DBCSR's GPU backends rely on templated kernels for batched matrix multiplication and matrix transpose. If DBCSR were to compile kernels for all possible triplets or MxNxKs (in the case of transposes, for all possible MxNs) ahead-of-time (AOT), it would not only bloat the size of the library but also take a long time to compile the code. Reducing the number of triplets to a "practical set" would either sacrifice performance or limit potential acceleration to certain workloads.
Instead, kernels are generated Just-In-Time (JIT) or "on the fly", i.e., at runtime, as they are requested by the application and workload. For LIBSMM_ACC, the JIT infrastructure is based on CUDA NVRTC, a runtime compilation library for CUDA C++. The OpenCL SMM path is provided through LIBXSTREAM and relies on the OpenCL runtime library to perform JIT compilation.

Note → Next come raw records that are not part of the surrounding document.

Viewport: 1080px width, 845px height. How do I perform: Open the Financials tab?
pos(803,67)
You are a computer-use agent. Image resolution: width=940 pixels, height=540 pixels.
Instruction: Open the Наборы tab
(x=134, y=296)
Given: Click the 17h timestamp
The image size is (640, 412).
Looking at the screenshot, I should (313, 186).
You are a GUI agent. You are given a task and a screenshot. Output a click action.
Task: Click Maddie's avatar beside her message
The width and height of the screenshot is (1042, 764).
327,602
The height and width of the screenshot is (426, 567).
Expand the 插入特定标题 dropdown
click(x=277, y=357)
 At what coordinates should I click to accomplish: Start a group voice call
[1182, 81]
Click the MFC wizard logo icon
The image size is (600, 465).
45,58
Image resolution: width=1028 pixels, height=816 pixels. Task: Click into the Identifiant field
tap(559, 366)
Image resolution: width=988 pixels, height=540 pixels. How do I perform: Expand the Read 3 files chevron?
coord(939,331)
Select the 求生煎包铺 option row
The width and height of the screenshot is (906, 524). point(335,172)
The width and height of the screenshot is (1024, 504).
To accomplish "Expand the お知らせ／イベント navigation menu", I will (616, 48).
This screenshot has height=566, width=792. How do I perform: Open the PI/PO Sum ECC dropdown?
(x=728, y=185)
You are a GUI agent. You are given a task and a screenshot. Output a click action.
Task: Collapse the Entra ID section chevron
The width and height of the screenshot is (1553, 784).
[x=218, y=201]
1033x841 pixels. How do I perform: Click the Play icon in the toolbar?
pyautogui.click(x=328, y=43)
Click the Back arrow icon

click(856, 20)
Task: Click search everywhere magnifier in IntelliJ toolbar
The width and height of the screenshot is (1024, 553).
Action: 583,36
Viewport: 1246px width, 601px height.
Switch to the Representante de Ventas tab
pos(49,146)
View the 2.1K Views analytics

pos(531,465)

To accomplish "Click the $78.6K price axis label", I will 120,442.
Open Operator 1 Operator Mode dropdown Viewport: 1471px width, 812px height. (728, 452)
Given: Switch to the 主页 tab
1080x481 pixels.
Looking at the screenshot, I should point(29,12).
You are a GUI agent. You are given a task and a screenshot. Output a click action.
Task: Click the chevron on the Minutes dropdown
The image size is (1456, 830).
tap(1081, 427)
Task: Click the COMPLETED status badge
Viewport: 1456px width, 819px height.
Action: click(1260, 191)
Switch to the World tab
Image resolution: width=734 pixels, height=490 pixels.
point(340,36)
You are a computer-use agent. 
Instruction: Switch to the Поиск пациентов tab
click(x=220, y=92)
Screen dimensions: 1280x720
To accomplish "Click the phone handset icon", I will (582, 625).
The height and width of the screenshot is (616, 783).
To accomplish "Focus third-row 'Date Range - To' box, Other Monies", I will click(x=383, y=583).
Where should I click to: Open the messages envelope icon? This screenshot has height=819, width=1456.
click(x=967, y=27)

No matter which runtime is used and whether JIT compilation is in the order of ~500ms per kernel or not, the compilation time becomes significant during the process of auto-tuning a set of kernels. CUDA/HIP tuning remains documented in DBCSR; OpenCL SMM benchmarking and tuning are documented with the LIBXSTREAM SMM sample.
To check how much time a program spends for JIT compilation, GPU-backends contribute jit_kernel_multiply and jit_kernel_transpose entries to the timings report. This report appears when the application terminates (final output).